Would you transcribe the line containing "Click the retweet count of 26" and every line after it, through the end of the records below, exactly and with nothing else?

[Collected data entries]

= = = = = = =

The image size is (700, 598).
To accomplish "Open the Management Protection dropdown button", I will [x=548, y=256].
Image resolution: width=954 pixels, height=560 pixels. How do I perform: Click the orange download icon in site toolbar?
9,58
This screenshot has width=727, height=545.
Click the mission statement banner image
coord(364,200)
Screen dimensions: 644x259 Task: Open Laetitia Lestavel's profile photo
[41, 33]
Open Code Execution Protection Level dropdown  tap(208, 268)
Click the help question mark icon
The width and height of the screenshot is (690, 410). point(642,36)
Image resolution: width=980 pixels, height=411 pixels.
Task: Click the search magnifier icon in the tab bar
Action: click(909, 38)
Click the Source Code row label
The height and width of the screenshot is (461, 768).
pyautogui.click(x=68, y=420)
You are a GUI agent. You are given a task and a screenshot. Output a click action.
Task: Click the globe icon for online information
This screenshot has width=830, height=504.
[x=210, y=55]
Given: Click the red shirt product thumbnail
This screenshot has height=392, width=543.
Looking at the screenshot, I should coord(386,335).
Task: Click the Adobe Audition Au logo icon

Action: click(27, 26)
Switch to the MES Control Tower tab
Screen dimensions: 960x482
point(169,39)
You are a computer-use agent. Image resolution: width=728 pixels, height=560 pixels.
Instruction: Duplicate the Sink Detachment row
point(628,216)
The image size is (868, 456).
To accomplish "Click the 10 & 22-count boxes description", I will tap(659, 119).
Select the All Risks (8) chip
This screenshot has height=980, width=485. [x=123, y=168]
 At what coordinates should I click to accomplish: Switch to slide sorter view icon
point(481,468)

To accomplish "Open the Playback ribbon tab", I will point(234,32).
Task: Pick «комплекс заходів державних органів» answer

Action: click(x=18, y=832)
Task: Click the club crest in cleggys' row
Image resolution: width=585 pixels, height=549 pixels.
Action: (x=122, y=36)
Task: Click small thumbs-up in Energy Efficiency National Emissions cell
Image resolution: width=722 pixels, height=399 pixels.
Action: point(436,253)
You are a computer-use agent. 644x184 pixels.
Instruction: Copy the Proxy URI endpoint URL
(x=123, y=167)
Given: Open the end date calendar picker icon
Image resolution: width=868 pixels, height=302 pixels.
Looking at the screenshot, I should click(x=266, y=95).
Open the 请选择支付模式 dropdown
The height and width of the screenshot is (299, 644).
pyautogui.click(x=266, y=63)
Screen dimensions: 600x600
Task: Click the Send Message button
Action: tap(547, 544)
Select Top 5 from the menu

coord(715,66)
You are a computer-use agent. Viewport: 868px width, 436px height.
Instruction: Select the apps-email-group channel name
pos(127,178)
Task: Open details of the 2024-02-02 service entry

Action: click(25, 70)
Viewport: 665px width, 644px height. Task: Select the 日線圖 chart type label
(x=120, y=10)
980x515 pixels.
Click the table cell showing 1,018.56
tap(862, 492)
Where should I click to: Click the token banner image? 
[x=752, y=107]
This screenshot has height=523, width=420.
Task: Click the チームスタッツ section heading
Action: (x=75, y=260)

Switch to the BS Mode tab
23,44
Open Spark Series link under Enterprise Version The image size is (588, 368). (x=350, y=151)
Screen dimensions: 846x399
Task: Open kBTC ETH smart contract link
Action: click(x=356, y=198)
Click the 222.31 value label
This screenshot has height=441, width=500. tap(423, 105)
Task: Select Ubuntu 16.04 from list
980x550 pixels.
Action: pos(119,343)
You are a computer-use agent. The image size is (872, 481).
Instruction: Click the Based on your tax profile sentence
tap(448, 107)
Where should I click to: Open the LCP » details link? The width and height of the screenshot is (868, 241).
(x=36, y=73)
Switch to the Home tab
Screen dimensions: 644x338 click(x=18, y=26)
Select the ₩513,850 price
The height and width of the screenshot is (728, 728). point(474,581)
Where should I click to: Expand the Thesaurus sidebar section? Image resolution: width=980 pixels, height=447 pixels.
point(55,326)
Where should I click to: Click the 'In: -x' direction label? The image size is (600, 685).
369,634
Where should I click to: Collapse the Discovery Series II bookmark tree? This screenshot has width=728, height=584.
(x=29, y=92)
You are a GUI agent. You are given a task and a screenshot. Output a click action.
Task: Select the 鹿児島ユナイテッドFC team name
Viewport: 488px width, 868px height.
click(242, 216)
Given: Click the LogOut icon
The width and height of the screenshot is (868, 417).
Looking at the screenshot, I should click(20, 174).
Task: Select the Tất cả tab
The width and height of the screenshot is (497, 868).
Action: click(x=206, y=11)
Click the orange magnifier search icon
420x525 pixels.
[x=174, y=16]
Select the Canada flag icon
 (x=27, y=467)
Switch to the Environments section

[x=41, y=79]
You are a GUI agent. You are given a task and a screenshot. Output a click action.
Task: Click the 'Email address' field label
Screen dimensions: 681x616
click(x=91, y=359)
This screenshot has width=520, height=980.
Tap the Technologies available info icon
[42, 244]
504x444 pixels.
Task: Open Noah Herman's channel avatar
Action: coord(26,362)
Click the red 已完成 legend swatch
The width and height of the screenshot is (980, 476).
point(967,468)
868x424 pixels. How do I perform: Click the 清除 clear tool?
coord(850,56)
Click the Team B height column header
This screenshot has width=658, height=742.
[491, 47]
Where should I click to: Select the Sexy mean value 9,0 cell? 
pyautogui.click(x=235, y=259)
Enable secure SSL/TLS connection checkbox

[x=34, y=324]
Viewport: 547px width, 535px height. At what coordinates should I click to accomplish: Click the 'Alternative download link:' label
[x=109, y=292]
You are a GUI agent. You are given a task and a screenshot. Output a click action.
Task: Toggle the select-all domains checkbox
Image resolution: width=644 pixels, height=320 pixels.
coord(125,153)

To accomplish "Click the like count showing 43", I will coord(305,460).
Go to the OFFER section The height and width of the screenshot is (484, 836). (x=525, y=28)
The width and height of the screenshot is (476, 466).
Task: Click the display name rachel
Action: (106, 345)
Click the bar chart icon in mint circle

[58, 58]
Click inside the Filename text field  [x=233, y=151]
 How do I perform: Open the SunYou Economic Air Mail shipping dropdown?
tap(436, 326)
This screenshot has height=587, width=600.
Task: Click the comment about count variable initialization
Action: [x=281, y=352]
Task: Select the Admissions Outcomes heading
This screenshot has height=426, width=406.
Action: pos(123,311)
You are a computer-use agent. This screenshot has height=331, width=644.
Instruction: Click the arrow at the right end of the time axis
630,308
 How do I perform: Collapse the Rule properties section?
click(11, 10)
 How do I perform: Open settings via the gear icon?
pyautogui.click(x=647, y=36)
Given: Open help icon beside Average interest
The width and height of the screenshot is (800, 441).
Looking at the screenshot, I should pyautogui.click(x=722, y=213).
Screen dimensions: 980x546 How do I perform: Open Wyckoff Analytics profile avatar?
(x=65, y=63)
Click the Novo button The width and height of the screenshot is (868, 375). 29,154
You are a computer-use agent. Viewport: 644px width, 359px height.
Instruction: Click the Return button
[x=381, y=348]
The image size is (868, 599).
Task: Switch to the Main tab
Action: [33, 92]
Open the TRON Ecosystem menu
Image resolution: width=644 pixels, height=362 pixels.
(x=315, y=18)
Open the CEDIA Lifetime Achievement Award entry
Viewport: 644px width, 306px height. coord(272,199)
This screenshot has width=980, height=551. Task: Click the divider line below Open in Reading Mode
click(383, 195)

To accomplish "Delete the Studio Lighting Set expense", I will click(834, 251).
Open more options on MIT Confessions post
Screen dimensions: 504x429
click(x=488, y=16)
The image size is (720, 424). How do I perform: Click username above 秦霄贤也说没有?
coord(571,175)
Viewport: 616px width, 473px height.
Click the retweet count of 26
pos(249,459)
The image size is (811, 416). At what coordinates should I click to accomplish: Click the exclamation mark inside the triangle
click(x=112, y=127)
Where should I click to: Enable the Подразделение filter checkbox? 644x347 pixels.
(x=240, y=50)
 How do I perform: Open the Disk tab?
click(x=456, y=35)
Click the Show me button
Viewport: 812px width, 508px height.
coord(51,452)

= = = = = = =

● SOLUTION FOR THIS TASK
Click the retweet count of 26
pos(249,459)
The image size is (811, 416). At what coordinates should I click to accomplish: Click the exclamation mark inside the triangle
click(x=112, y=127)
Where should I click to: Enable the Подразделение filter checkbox? 644x347 pixels.
(x=240, y=50)
 How do I perform: Open the Disk tab?
click(x=456, y=35)
Click the Show me button
Viewport: 812px width, 508px height.
coord(51,452)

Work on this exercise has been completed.